Task directions - Output the lines of the records exactly, from the first through the one containing "Screen dimensions: 413x185". Omit all pictures.

Source information -
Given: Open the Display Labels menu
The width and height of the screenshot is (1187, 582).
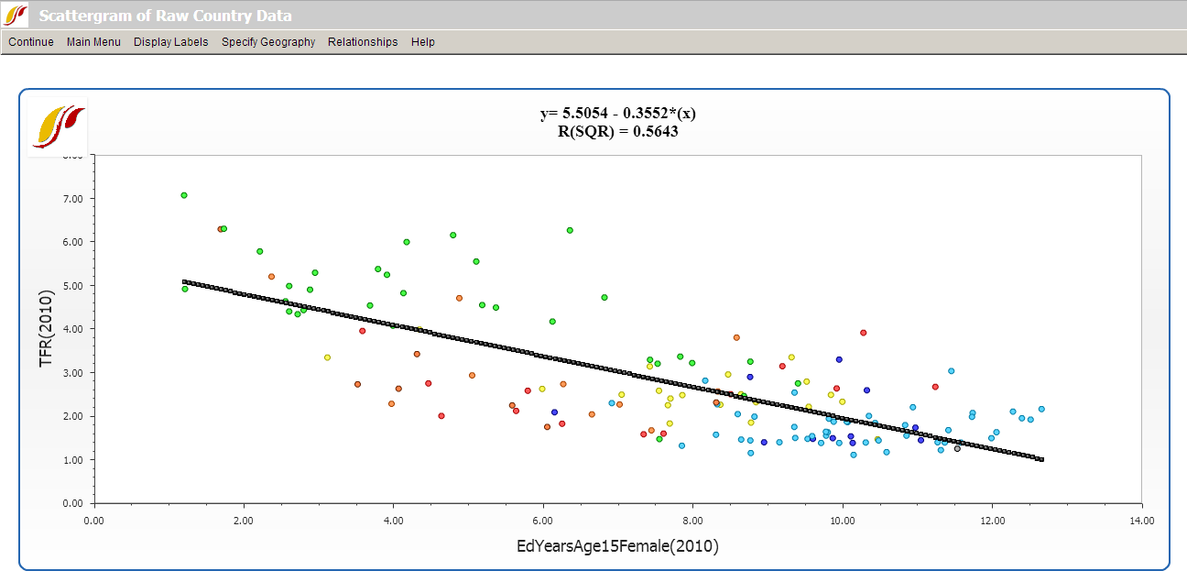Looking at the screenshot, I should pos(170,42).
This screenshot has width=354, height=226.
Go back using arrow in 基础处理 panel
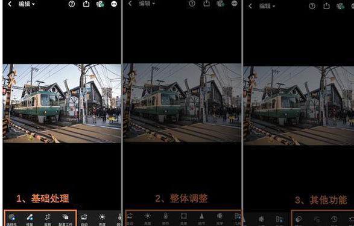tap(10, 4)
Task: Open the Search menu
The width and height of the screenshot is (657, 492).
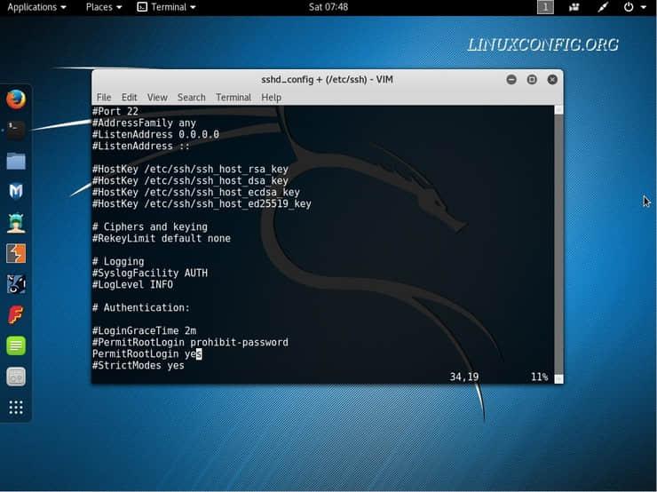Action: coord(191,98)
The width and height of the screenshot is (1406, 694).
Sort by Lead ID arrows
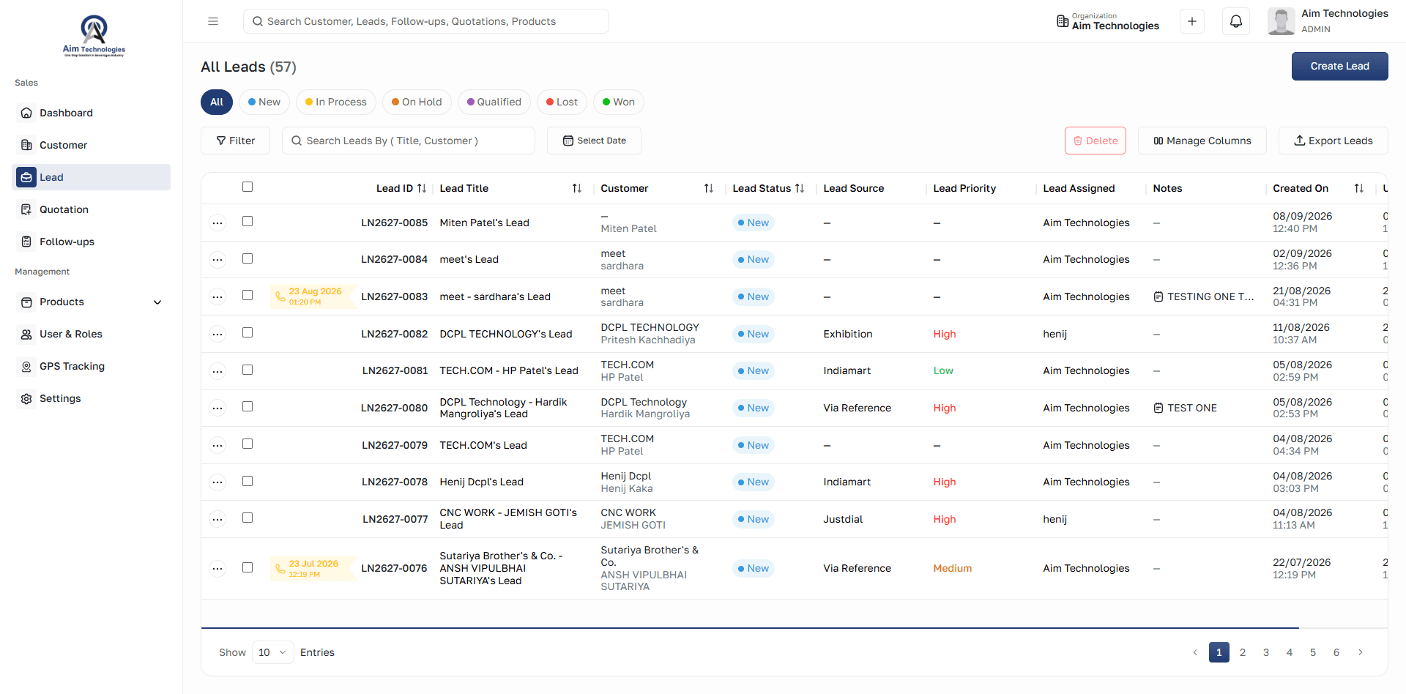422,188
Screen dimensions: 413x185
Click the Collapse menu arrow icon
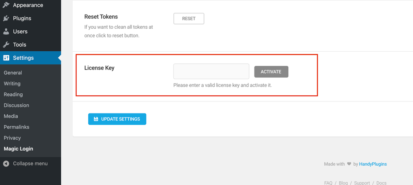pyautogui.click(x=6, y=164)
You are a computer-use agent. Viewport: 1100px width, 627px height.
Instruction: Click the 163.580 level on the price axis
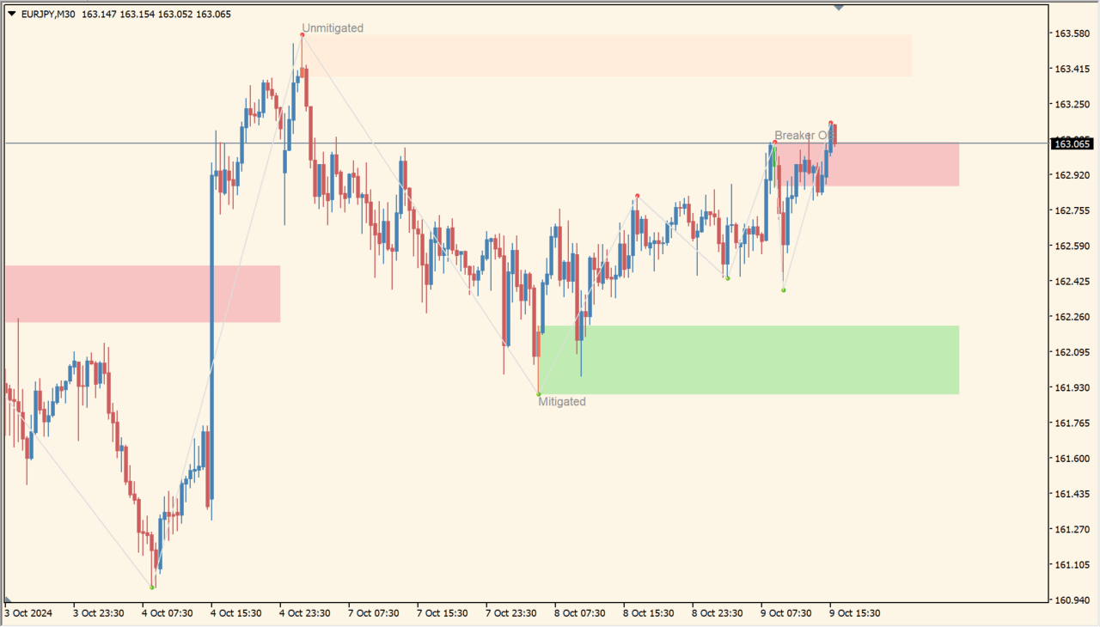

Problem solution -
Given: Open the Display Labels menu
The width and height of the screenshot is (1187, 582).
Looking at the screenshot, I should pos(170,42).
This screenshot has width=354, height=226.
Go back using arrow in 基础处理 panel
tap(10, 4)
Task: Open the Search menu
The width and height of the screenshot is (657, 492).
Action: coord(191,98)
The width and height of the screenshot is (1406, 694).
Sort by Lead ID arrows
422,188
Screen dimensions: 413x185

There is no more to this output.